▸ Brano fornito:

________________________________________

Miniere, rivoluzioni, architetture
di Jacopo Ibello
È ora di lasciarsi alle spalle Fiume e inoltrarci nell’Istria, la penisola che per la sua posizione è da sempre un naturale crocevia di culture, lingue, popoli. Oggi si trova prevalentemente nel territorio croato, mentre la costa settentrionale appartiene alla Slovenia. Solo una minima parte, corrispondente ai comuni di Muggia e San Dorligo, è ancora italiana. La suddivisione in tre Stati diversi di una regione così piccola (più piccola del Molise) rende bene l’idea della complessità dell’Istria, tanto che ancora oggi vige un regime di bilinguismo. Come a Fiume, la situazione etnica cambiò radicalmente dopo la Seconda Guerra Mondiale: prima del conflitto gli italiani costituivano circa un terzo degli abitanti, concentrati nei centri maggiori sulla costa occidentale, mentre la maggioranza slava abitava soprattutto l’entroterra. Con l’esodo giuliano-dalmata seguito al passaggio della penisola dall’Italia alla Jugoslavia, gli italiani divennero quello che sono oggi: una piccola minoranza linguistica tutelata, circa il 6% degli abitanti nell’Istria croata.

________________________________________

▸ Esercizio scritto 1: Secondo il brano sull'Istria, quale quota degli abitanti dell'Istria croata è oggi costituita da italiani?
▸ Esercizio scritto 2: Prosegui il brano sull'Istria a partire dalla sua ultima frase.

▸ Dati forniti:
________________________________________

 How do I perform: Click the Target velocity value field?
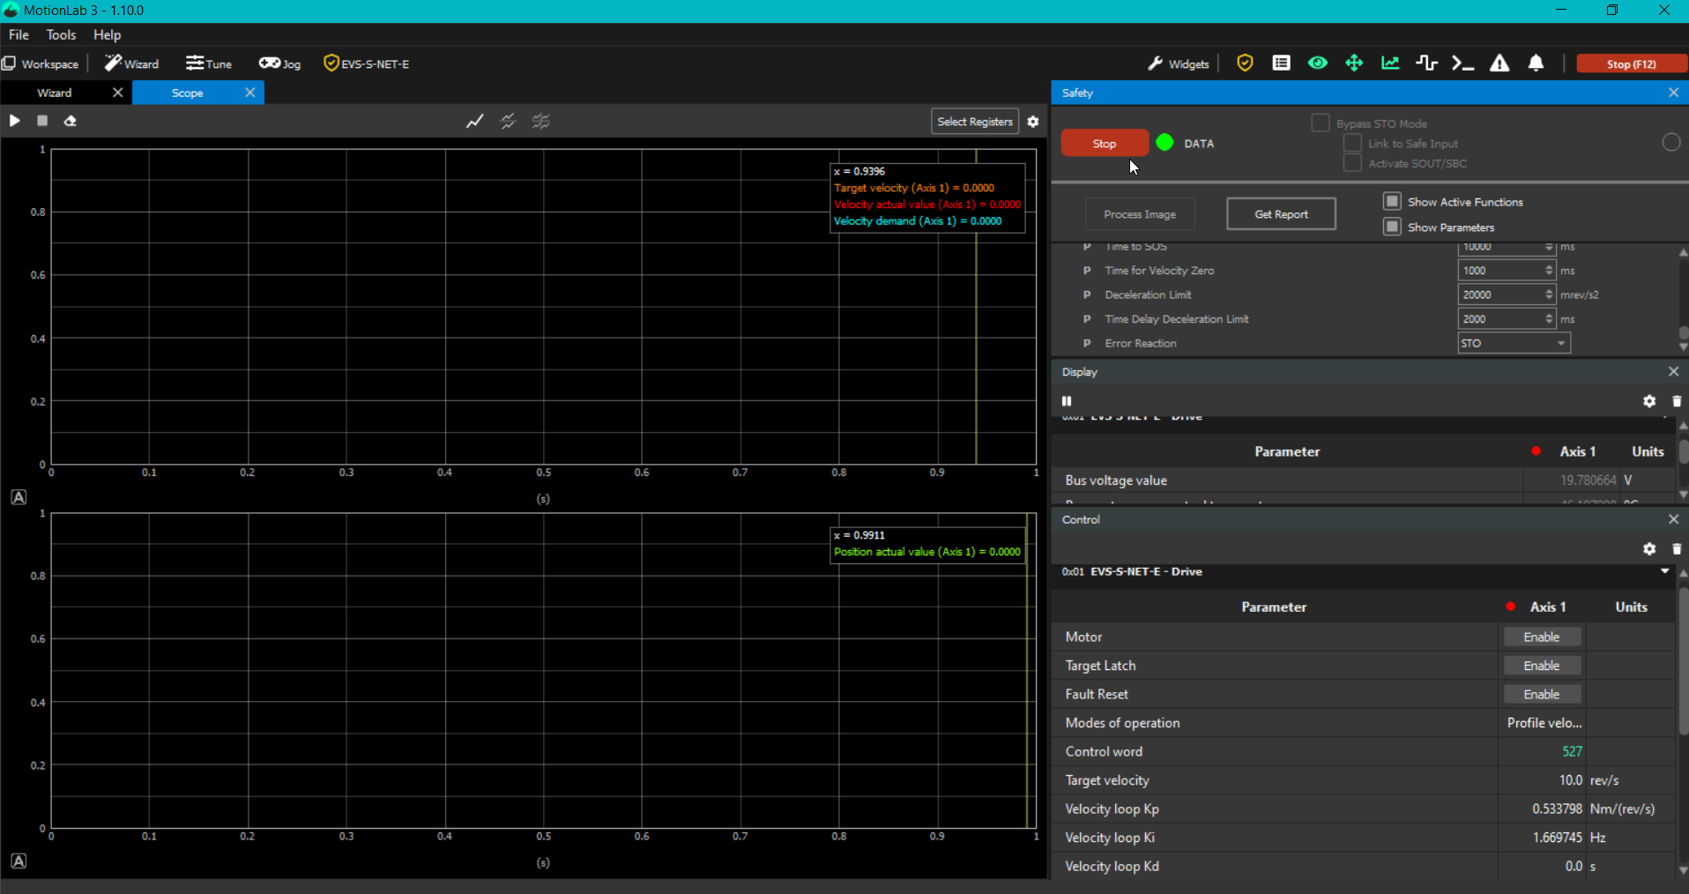(x=1543, y=780)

________________________________________

▸ Risposta all'esercizio 1: Circa il 6%.

▸ Risposta all'esercizio 2:
L’Istria è una regione storicamente poco industrializzata, dedita prevalentemente all’agricoltura e, oggi, al turismo. Ma non sono mancate esperienze industriali in cui si sono riflesse le storiche conflittualità etniche. Circa a metà strada tra Fiume e Pola troviamo la valle dell’Arsa, un bacino carbonifero attivo già nel ‘500. Nel XIX secolo l’estrazione decollò a scala industriale, impiegando migliaia di operai e attraendo i primi immigrati. Tra di essi spiccarono i minatori bellunesi per attivismo sindacale di matrice socialista, ma lo spirito era quello internazionalista del tempo, volto a superare le differenze etniche. Le battaglie per migliori condizioni di lavoro erano condotte senza guardare l’origine italiana, slovena, croata o macedone.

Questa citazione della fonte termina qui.